Of course, "pulchritude" means "physical comeliness," but it connotes a "voluptuous" figure, and in this context the Latin word for beauty has a bifunctional means of insulting the contrastingly "skeletal" Danes and serving as a scoffing preface to the presentation of Dunham's "sloppy curves." Doesn't it all just make you long for a William Wordsworth poem discussing the abundant pulchritudinousness of one of his intellectual rivals, whilst partaking in a twilight stroll?

To be clear, La Ferla's job is to identify and analyze fashion trends and not the bodies that wear them.

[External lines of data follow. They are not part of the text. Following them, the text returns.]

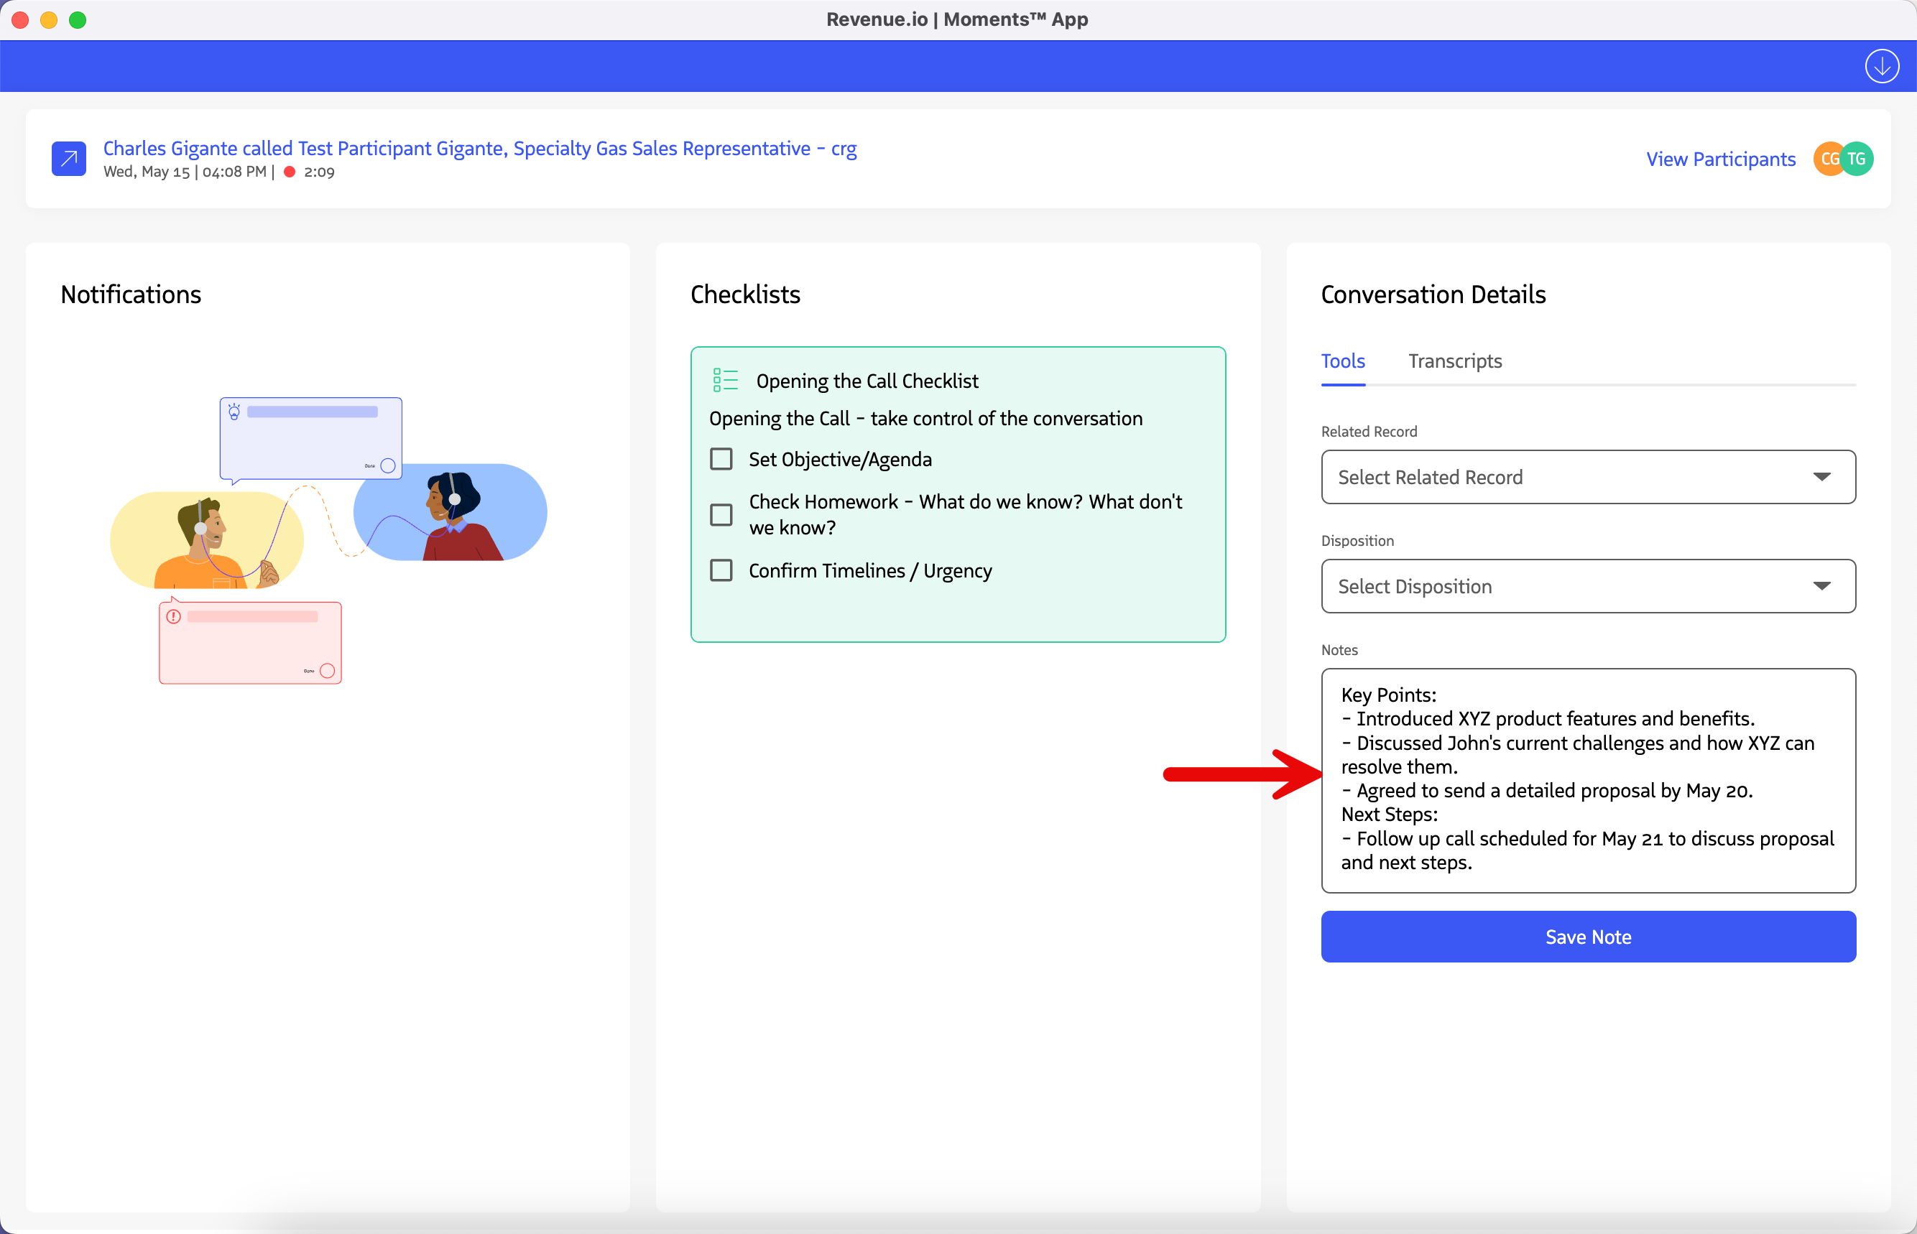This screenshot has width=1917, height=1234.
Task: Click the CG participant avatar
Action: tap(1826, 159)
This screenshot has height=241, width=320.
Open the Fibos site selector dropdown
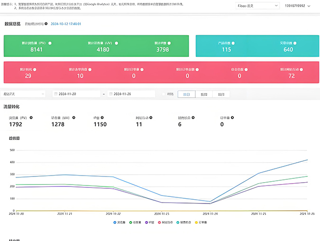click(x=257, y=6)
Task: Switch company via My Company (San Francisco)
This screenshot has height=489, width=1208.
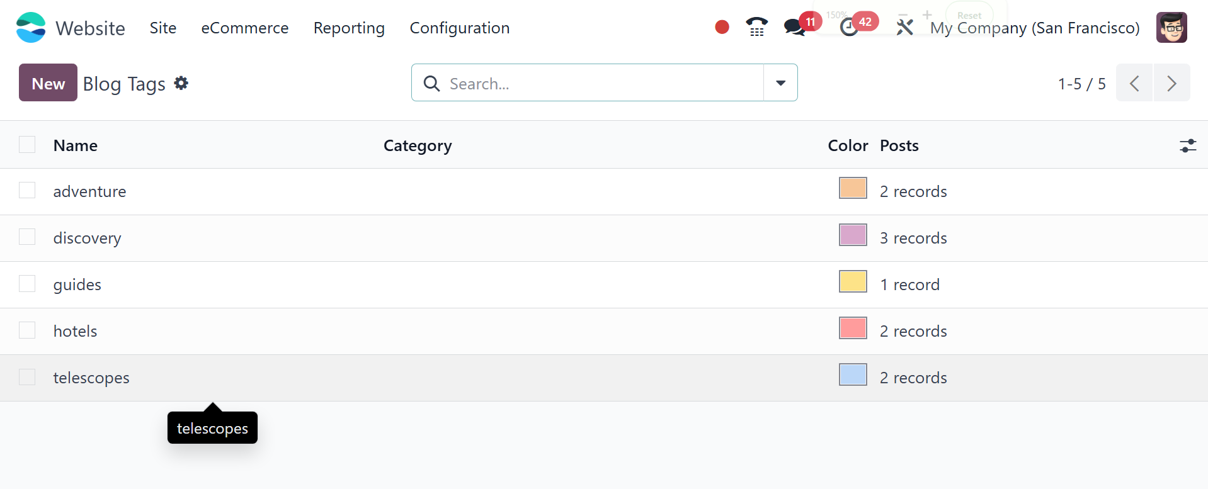Action: 1035,28
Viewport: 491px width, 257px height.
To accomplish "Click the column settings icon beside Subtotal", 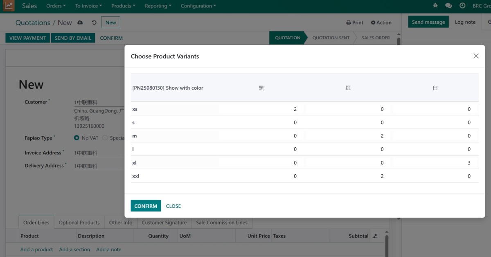I will 375,236.
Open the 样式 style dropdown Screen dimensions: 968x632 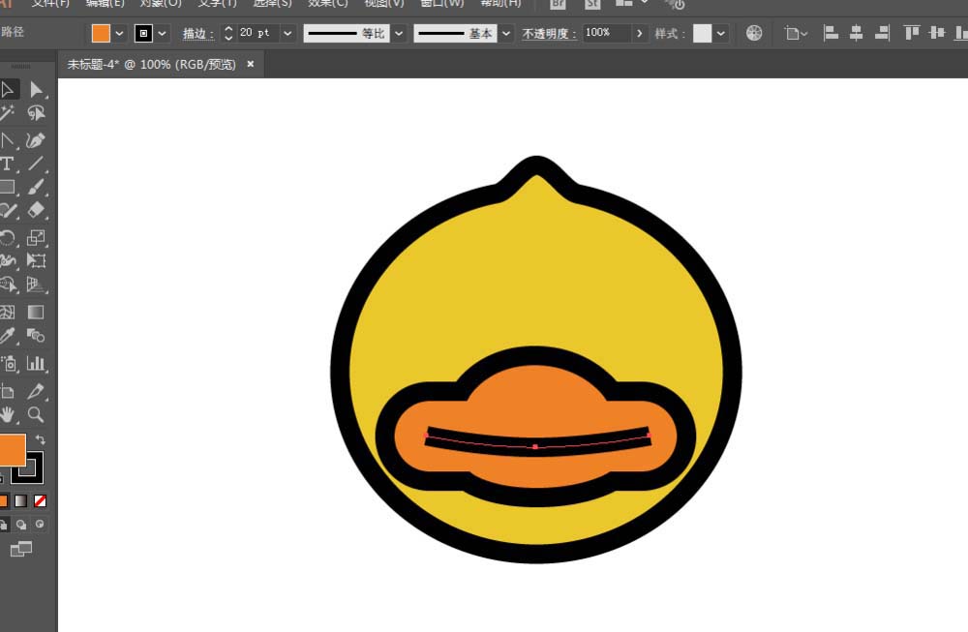[721, 32]
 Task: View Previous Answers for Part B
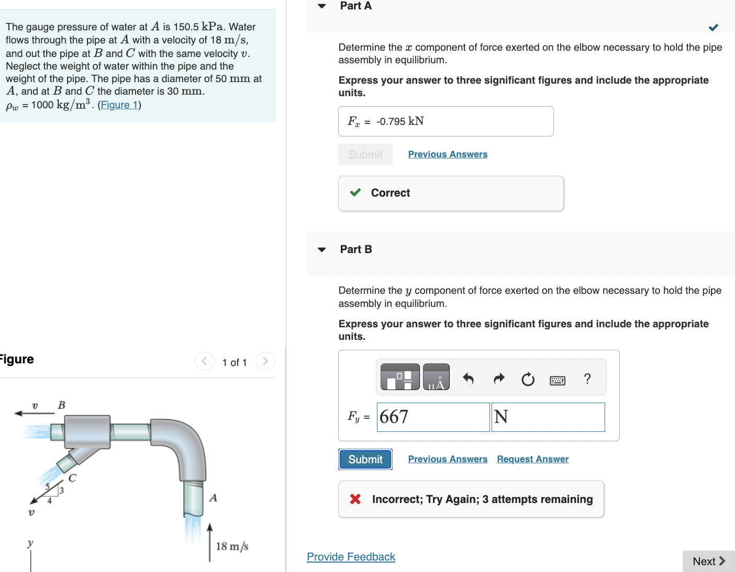point(448,459)
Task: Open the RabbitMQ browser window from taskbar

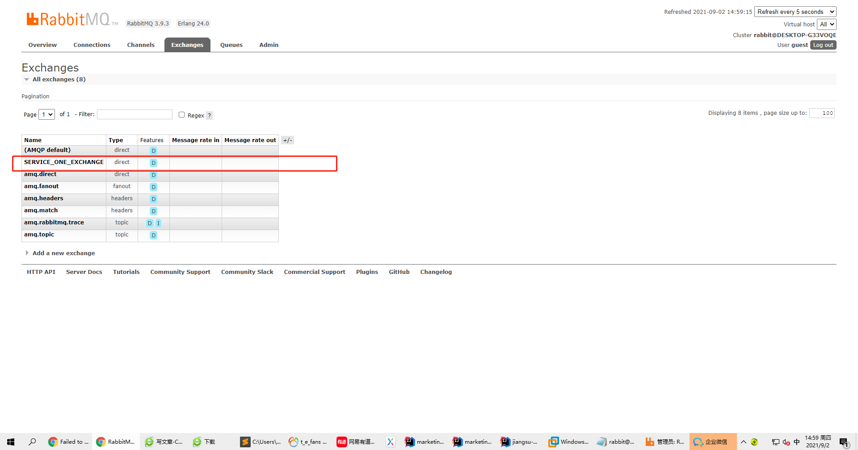Action: point(115,442)
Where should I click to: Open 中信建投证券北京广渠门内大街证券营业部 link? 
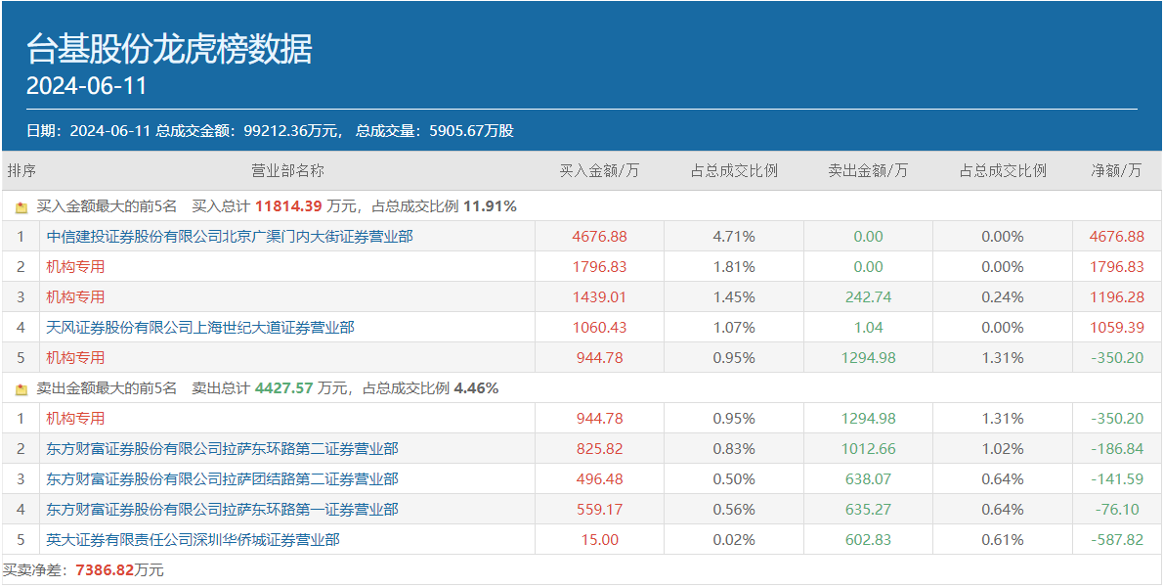230,237
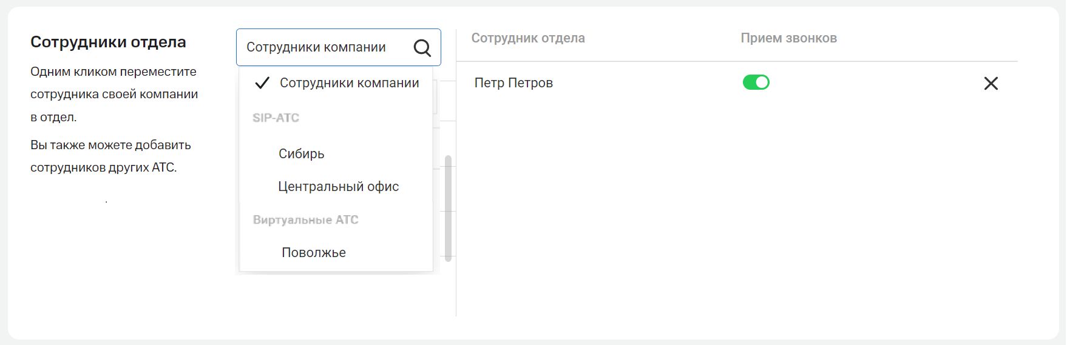Open the Сотрудники компании search field
This screenshot has width=1067, height=345.
click(322, 47)
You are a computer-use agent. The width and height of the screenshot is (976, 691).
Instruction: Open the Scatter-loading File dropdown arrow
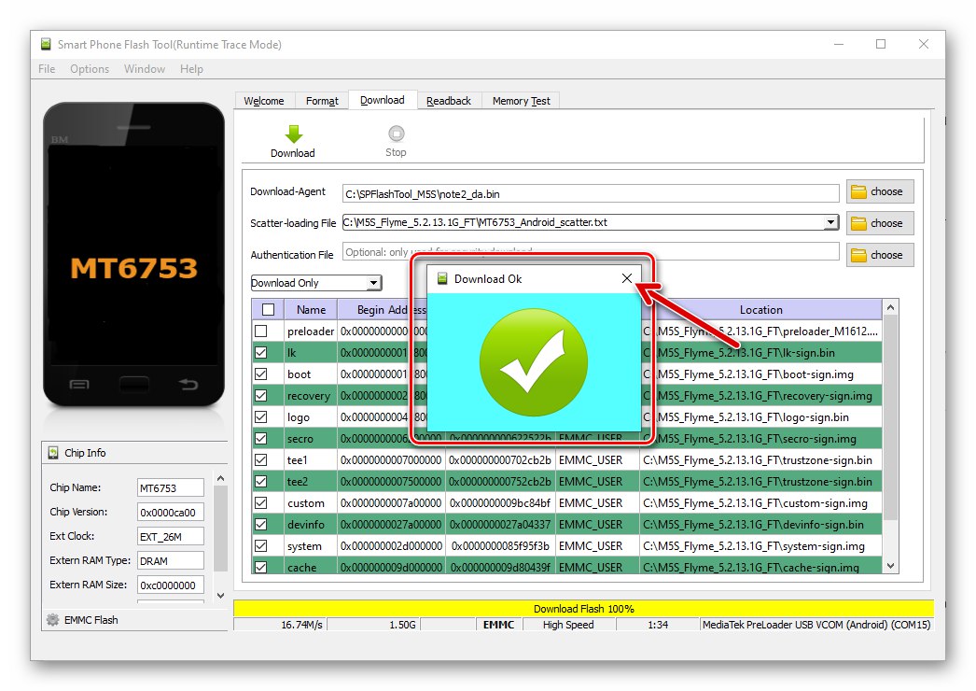click(x=830, y=222)
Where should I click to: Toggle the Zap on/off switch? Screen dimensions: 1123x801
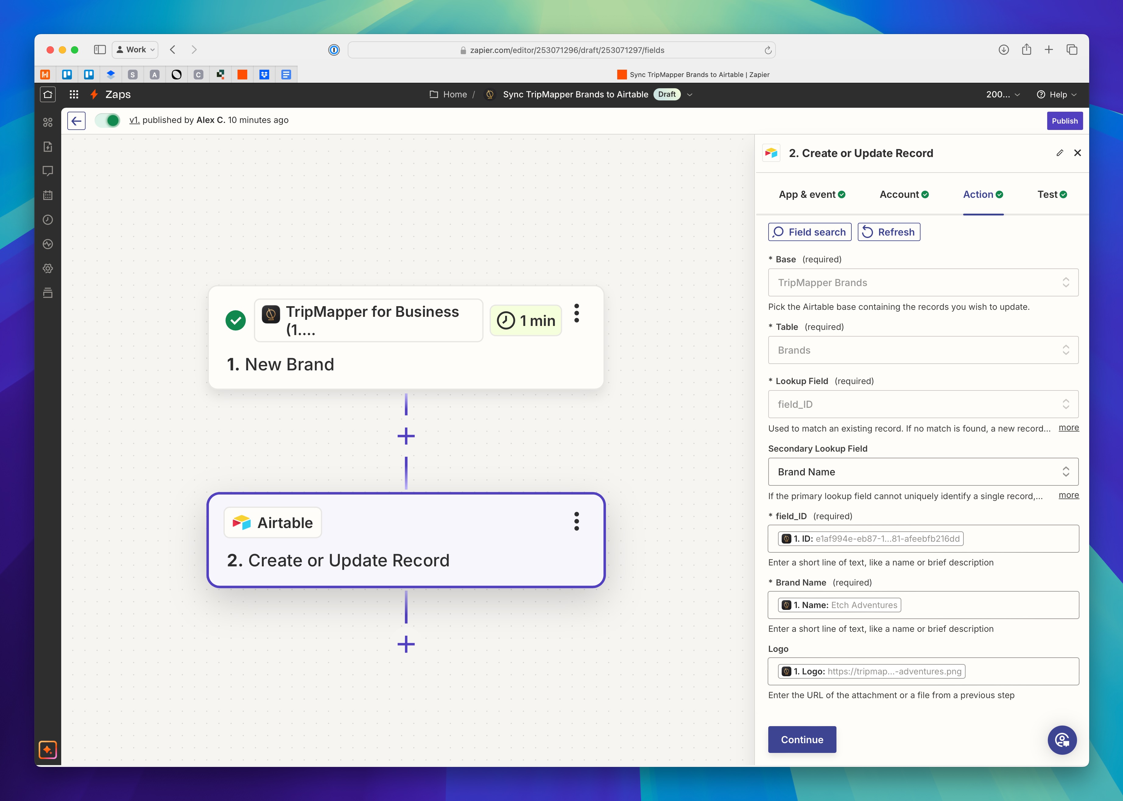point(108,120)
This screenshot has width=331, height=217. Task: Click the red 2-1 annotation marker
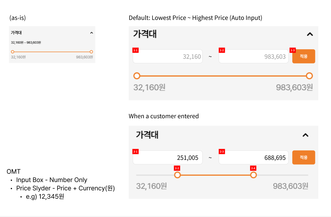(136, 151)
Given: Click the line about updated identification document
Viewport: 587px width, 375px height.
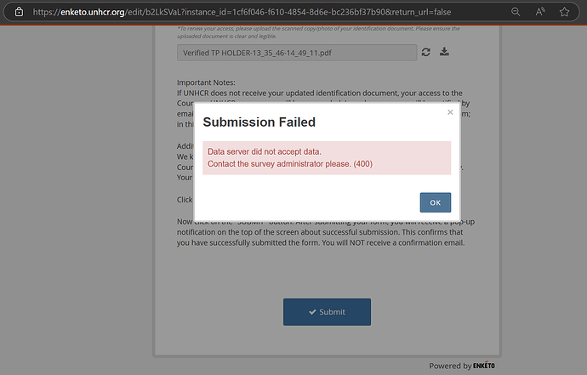Looking at the screenshot, I should point(319,93).
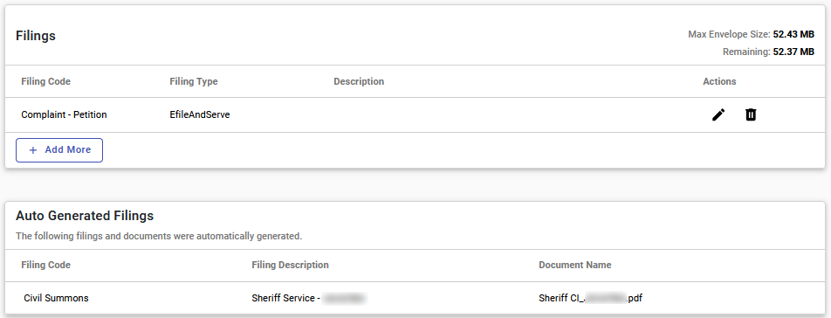Image resolution: width=831 pixels, height=318 pixels.
Task: Open the Sheriff CI pdf document name
Action: [x=590, y=298]
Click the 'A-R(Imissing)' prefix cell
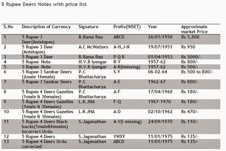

Garments can be flattering or not so flattering, and there is room for comment on that sort of thing from a red carpet journalist, but directly comparing Danes' and Dunham's frames had literally nothing to do with what they were wearing. They're surprising pals, bumping into one another at the Emmys ... not each other's accessories.

It should be noted that Dunham's dress (which her sister likened to the Delia's catalog come to life) received decidedly mixed reviews. The Fug Girls were less than impressed, saying the flower-print Prada gown turned Dunham into the "Titanic of Ottomans" and E! ranked her among the worst dressed, noting that the shape added a "lot of volume to her frame." Both commented critically and even addressed the specific way the dress fit Dunham without insulting her frame itself.

The contrastingly blatant fattism we see in La Ferla's commentary is nothing new. Lena Dunham's body is far from the Hollywood ideal, and as a strong, feminist woman in the spotlight, she is a prime target for all sorts of shaming ... especially the fat kind. The point is that this sort of observation has absolutely no place in a red carpet writeup, and is especially disturbing coming from such an esteemed publication.

The juxtaposition with the "skeletal" Claire Danes further highlights the conspicuous cattiness of La Ferla's analysis. Fat-shaming is unacceptable, as is thin-shaming. La Ferla is discussing both bodies in a way that is especially problematic, and the empirical size of the women is irrelevant. The act of drawing attention to a woman's shape is cruel and offensive. Not to mention the pragmatic issue with the comparison: if Claire is too skinny and Lena is too fat, can women just not win?

I have no issue with the Times' right to criticize, as that is often a primary aspect of their cultural function. Please, Ruth La Ferla, skewer the very core of all award show fashion choices (as if the stars pick the dresses themselves). Call people frumpish and unkempt. Use lots of 14-letter words and just scathe away on the sidelines. Although, when it comes to women's bodies, it might be best to stick with the Thumper rule, "If you can't say anything nice, don't say anything at all," or, as the Times might put it, "If you are impuissant to vocalize pleasant phrases, refrain from expatiating."